> _Exercise description_: The listing needs restating word for word.

> _Materials provided_:

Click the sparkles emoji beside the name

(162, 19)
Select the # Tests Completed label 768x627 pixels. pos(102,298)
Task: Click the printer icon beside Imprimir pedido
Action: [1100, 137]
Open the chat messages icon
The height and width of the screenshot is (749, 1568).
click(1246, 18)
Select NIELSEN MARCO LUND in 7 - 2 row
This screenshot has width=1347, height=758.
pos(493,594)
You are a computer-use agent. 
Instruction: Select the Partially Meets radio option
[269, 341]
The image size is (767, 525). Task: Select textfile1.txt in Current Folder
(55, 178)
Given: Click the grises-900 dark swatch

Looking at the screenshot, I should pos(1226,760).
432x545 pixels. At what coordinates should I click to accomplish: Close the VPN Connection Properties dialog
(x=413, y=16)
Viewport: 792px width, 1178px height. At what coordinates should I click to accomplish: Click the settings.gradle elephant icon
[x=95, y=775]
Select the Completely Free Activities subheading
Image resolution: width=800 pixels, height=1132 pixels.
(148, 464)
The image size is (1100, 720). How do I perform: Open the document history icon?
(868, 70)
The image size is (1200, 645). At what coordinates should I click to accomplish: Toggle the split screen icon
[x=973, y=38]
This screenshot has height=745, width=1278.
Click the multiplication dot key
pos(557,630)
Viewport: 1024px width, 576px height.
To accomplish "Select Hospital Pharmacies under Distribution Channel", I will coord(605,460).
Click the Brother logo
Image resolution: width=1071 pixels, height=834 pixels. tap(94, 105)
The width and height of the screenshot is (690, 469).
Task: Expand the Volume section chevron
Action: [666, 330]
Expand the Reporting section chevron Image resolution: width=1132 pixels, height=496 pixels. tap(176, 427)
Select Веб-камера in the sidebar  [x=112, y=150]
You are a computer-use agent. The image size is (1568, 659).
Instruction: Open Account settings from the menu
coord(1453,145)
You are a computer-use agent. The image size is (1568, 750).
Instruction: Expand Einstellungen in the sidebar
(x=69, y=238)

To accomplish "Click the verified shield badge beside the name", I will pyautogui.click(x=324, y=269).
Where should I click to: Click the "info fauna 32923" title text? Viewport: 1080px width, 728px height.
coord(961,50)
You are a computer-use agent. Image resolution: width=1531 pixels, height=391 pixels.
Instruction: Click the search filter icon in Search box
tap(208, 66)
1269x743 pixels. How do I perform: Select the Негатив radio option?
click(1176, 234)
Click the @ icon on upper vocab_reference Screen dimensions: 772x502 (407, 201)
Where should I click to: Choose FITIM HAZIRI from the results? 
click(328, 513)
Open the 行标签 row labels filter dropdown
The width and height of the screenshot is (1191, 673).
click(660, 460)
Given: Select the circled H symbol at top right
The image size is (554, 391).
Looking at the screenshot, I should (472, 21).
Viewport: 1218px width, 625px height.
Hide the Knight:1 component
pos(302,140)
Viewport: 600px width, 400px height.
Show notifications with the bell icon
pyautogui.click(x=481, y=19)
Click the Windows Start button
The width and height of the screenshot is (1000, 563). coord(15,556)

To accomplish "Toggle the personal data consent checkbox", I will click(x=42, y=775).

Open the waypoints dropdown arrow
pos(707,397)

> _Written answer_:
Click the sparkles emoji beside the name

(162, 19)
Select the # Tests Completed label 768x627 pixels. pos(102,298)
Task: Click the printer icon beside Imprimir pedido
Action: [1100, 137]
Open the chat messages icon
The height and width of the screenshot is (749, 1568).
click(1246, 18)
Select NIELSEN MARCO LUND in 7 - 2 row
This screenshot has width=1347, height=758.
pos(493,594)
You are a computer-use agent. 
Instruction: Select the Partially Meets radio option
[269, 341]
The image size is (767, 525). Task: Select textfile1.txt in Current Folder
(55, 178)
Given: Click the grises-900 dark swatch

Looking at the screenshot, I should pos(1226,760).
432x545 pixels. At what coordinates should I click to accomplish: Close the VPN Connection Properties dialog
(x=413, y=16)
Viewport: 792px width, 1178px height. At what coordinates should I click to accomplish: Click the settings.gradle elephant icon
[x=95, y=775]
Select the Completely Free Activities subheading
Image resolution: width=800 pixels, height=1132 pixels.
(148, 464)
The image size is (1100, 720). How do I perform: Open the document history icon?
(868, 70)
The image size is (1200, 645). At what coordinates should I click to accomplish: Toggle the split screen icon
[x=973, y=38]
This screenshot has height=745, width=1278.
Click the multiplication dot key
pos(557,630)
Viewport: 1024px width, 576px height.
To accomplish "Select Hospital Pharmacies under Distribution Channel", I will coord(605,460).
Click the Brother logo
Image resolution: width=1071 pixels, height=834 pixels. tap(94, 105)
The width and height of the screenshot is (690, 469).
Task: Expand the Volume section chevron
Action: [666, 330]
Expand the Reporting section chevron Image resolution: width=1132 pixels, height=496 pixels. tap(176, 427)
Select Веб-камера in the sidebar  [x=112, y=150]
You are a computer-use agent. The image size is (1568, 659).
Instruction: Open Account settings from the menu
coord(1453,145)
You are a computer-use agent. The image size is (1568, 750).
Instruction: Expand Einstellungen in the sidebar
(x=69, y=238)

To accomplish "Click the verified shield badge beside the name", I will pyautogui.click(x=324, y=269).
Where should I click to: Click the "info fauna 32923" title text? Viewport: 1080px width, 728px height.
coord(961,50)
You are a computer-use agent. Image resolution: width=1531 pixels, height=391 pixels.
Instruction: Click the search filter icon in Search box
tap(208, 66)
1269x743 pixels. How do I perform: Select the Негатив radio option?
click(1176, 234)
Click the @ icon on upper vocab_reference Screen dimensions: 772x502 (407, 201)
Where should I click to: Choose FITIM HAZIRI from the results? 
click(328, 513)
Open the 行标签 row labels filter dropdown
The width and height of the screenshot is (1191, 673).
click(660, 460)
Given: Select the circled H symbol at top right
The image size is (554, 391).
Looking at the screenshot, I should (472, 21).
Viewport: 1218px width, 625px height.
Hide the Knight:1 component
pos(302,140)
Viewport: 600px width, 400px height.
Show notifications with the bell icon
pyautogui.click(x=481, y=19)
Click the Windows Start button
The width and height of the screenshot is (1000, 563). coord(15,556)

To accomplish "Toggle the personal data consent checkbox", I will click(x=42, y=775).

Open the waypoints dropdown arrow
pos(707,397)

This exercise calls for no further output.